Missense POT1 variants are detected in familial cutaneous malignant melanoma cases.

  • Major finding: Missense POT1 variants are detected in familial cutaneous malignant melanoma cases.

  • Concept:POT1 variants disrupt POT1 binding to telomeric DNA and increase telomere length and fragility.

  • Impact: Germline variants that promote telomere dysfunction may predispose to melanoma.
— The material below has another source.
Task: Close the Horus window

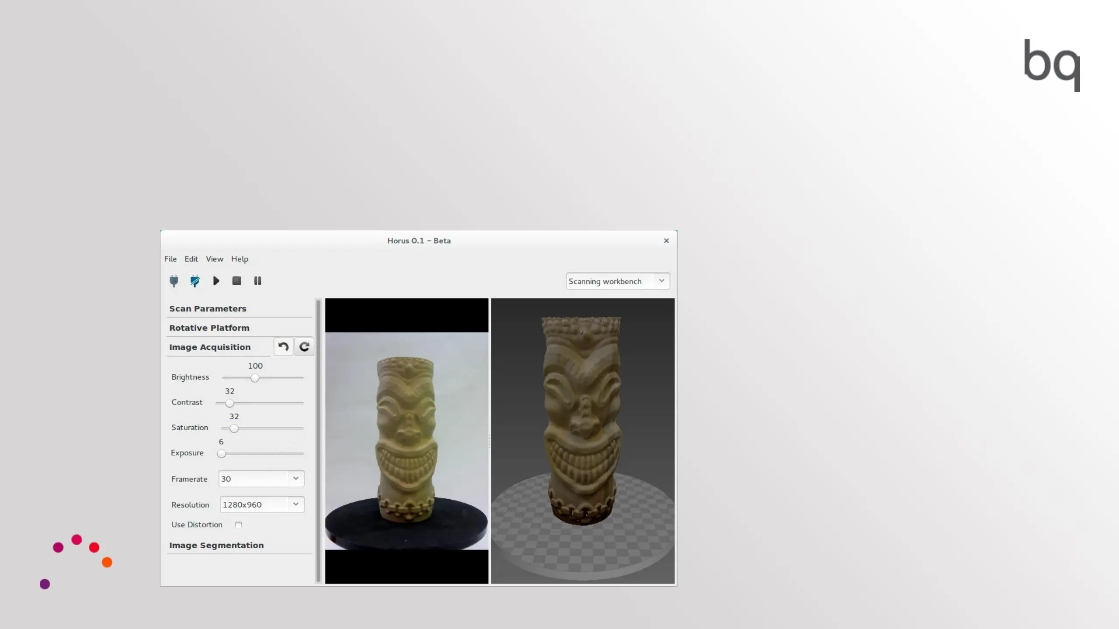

Cutaneous malignant melanoma accounts for most skin cancer–related deaths, with approximately 10% of cases occurring in a familial setting. Germline variants in CDKN2A underlie 20% to 40% of familial cutaneous malignant melanoma cases and rare variants in CDK4, BAP1, and the TERT promoter have been observed at low frequency, but additional predisposition genes remain to be identified. Shi and colleagues identified germline protection of telomeres 1 (POT1) variants in patients with CDKN2A–wild-type cutaneous malignant melanoma across melanoma-prone families from Italy, the United States, and France. POT1 variants were detected at a frequency comparable with that observed for CDKN2A variants in familial cutaneous malignant melanoma cases but not control genomes. POT1 is a member of the shelterin complex, which binds telomeric DNA and maintains telomere length and integrity. The identified POT1 variants were found to occur at conserved residues within the oligonucleotide/oligosaccharide–binding (OB) domain and predicted to be functionally deleterious. Consistent with this prediction, telomere length and fragility were increased in the cells of individuals with POT1 variants compared with age-matched melanoma cases without variants. In another study, Robles-Espinoza and colleagues also identified POT1 missense variants in approximately 4% of CDKN2A–and CDK4–wild-type cutaneous malignant melanoma patient genomes from families based in the United Kingdom, the Netherlands, and Australia. These authors also found that telomere length was increased in carriers of POT1 missense variants, and observed that POT1 OB domain variants were unable to bind telomeric DNA repeats in vitro. Interestingly, POT1 variant carriers and immediate relatives were also shown to develop a variety of other cancers, and somatic POT1 missense variants were found to preferentially occur near functional residues in pan-cancer sequencing databases, suggesting that POT1 variants may predispose individuals to a broad range of cancers. Together, these studies highlight POT1 as a high-penetrance susceptibility gene in familial cutaneous malignant melanoma and implicate deregulated telomere homeostasis in melanoma predisposition.

Shi J, Yang XR, Ballew B, Rotunno M, Calista D, Fargnoli MC, et al. Rare missense variants in POT1 predispose to familial cutaneous malignant melanoma. Nat Genet 2014 Mar 30 [Epub ahead of print].

Robles-Espinoza CD, Harland M, Ramsay AJ, Aoude LG, Quesada V, Ding Z, et al. POT1 loss-of-function variants predispose to familial melanoma. Nat Genet 2014 Mar 30 [Epub ahead of print].